> [ACTIVITY]: Indicate how many lines in the listing below contain the word "computer". No other output is permitted.
** INPUT MATERIAL follows **
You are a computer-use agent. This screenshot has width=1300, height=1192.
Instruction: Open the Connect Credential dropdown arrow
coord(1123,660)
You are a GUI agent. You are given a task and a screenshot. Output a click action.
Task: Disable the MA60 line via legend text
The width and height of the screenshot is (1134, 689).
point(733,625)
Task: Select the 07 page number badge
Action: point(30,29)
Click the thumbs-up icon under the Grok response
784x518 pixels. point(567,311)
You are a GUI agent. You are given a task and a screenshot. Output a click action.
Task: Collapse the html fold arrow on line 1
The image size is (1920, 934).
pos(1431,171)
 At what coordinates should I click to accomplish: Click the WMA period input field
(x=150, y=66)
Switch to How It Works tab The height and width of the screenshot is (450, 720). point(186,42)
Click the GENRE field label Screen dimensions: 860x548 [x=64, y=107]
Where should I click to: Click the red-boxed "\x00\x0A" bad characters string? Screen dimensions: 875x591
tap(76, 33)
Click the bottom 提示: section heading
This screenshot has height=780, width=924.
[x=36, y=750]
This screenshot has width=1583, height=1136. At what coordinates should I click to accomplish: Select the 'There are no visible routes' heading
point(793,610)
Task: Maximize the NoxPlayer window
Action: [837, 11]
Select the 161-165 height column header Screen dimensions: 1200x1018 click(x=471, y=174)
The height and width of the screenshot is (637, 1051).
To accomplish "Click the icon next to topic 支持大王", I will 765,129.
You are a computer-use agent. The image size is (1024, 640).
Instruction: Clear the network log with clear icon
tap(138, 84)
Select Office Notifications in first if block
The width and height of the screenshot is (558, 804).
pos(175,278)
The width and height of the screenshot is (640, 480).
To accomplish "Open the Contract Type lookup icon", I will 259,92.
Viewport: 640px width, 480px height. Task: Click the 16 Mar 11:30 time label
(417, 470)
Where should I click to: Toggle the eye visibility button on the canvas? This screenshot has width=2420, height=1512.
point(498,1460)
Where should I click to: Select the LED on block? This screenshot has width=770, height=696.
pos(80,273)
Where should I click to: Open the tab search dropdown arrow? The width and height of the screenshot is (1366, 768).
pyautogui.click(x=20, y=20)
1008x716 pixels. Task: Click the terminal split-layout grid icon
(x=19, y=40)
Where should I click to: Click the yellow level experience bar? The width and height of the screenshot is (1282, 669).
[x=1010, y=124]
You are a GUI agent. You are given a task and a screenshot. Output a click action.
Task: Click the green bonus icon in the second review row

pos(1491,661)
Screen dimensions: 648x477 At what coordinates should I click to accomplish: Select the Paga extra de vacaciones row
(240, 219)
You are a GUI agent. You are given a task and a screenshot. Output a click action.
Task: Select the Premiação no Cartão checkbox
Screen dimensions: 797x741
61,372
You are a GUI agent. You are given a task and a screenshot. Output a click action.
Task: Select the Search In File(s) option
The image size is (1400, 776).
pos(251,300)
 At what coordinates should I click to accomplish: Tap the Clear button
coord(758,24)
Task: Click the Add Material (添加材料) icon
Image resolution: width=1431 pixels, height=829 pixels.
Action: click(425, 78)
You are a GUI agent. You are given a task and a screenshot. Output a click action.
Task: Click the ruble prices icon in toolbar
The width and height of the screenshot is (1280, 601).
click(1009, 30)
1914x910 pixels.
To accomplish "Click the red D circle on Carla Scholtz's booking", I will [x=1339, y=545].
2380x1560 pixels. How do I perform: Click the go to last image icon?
** End of INPUT MATERIAL **
> [RESULT]: 2